Mark Levine, the chairman of the City Council Committee on Parks and Recreation, said he was a “big fan” of Smith.

“I think she understands deeply, because of her involvement with the park and with parks citywide, that Central Park is essential to the health of the city as a whole, and for Central Park to thrive is a major undertaking,” Levine said. “And when you’re trampled by more than 40 million visitors a year” — more, he noted, than the total for the Magic Kingdom theme park at Disney World in Florida — “it is a major undertaking.” Smith and Blonsky, who wears a Central Park baseball cap nearly everywhere he goes, came from different backgrounds — he was trained in landscape architecture, she in finance, beginning in the training program at what was then Morgan Guaranty Trust.

She later moved into venture capital and private equity. In the late 1990s she was a senior vice president at Sotheby’s, the auction house. Her father and his father — her grandfather — were executives at Goldman Sachs. On her mother’s side, her great-great-grandfather, Amory Houghton, founded the Corning Glass Works in 1851. Her husband, Richard Cotton, became the executive director of the Port Authority of New York and New Jersey in August.

She joined the Parks Department as the giant art project “The Gates” was being prepared for installation in Central Park in 2005 — she called it a “shocking orange stream going through the brown and white of the park” in midwinter and said it made her look at the park “in a completely different way” — and was involved in planning events in the park.

“She had a lead role in making sure events were fun and safe and the city was reimbursed but that the park was protected in the loading in and loading out,” said Adrian Benepe, who, as the parks commissioner in the Bloomberg administration, was her boss. “She was capable of getting in high dudgeon if somebody tried to drive a semi truck across the park. Betsy is an unceasingly polite person, but she could get her back up.”
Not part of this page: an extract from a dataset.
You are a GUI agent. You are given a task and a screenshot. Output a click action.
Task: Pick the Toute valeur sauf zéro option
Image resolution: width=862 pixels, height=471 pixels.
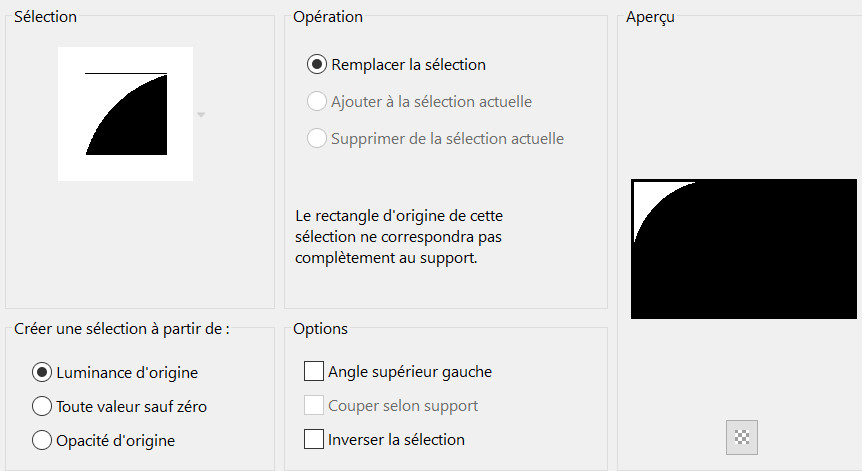42,406
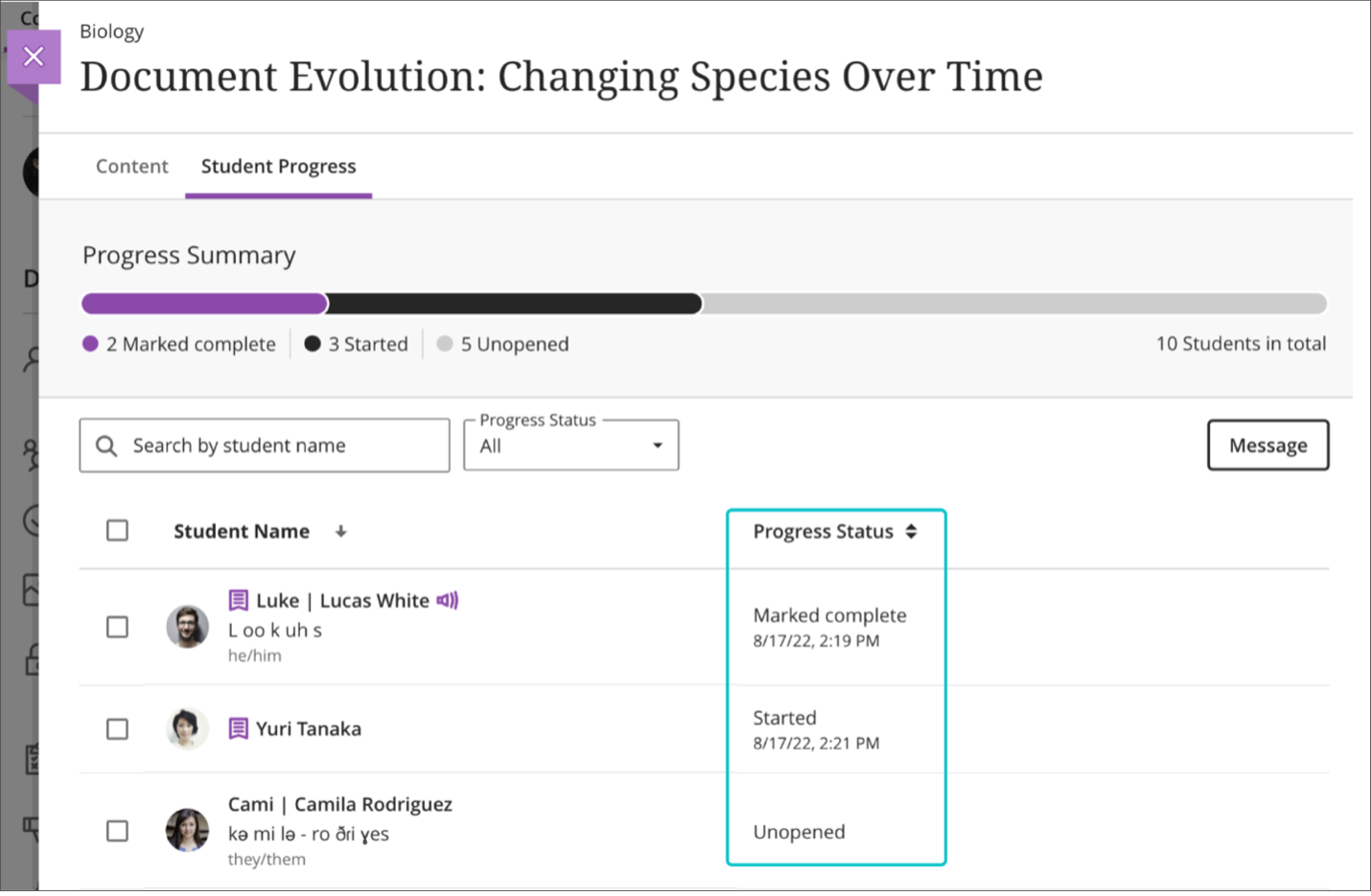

She will not all wear all of Blonsky’s hats when she takes over in March, officially or otherwise. Blonsky has been the administrator of the park, a city position, since 1998. Silver, the parks commissioner, said the new administrator would be Christopher Nolan, who will continue as the conservancy’s chief operating officer and chief landscape architect.

Under Blonsky, the conservancy raised nearly $1 billion, including $100 million from the Paulson Family Foundation. The conservancy spends about $44 million on the park every year, about 75 percent from donations.

She talked about the ways the conservancy has reinvigorated the park. One consequence is that she now runs in the park, usually around 6 a.m.

“I feel safe in the park,” she said.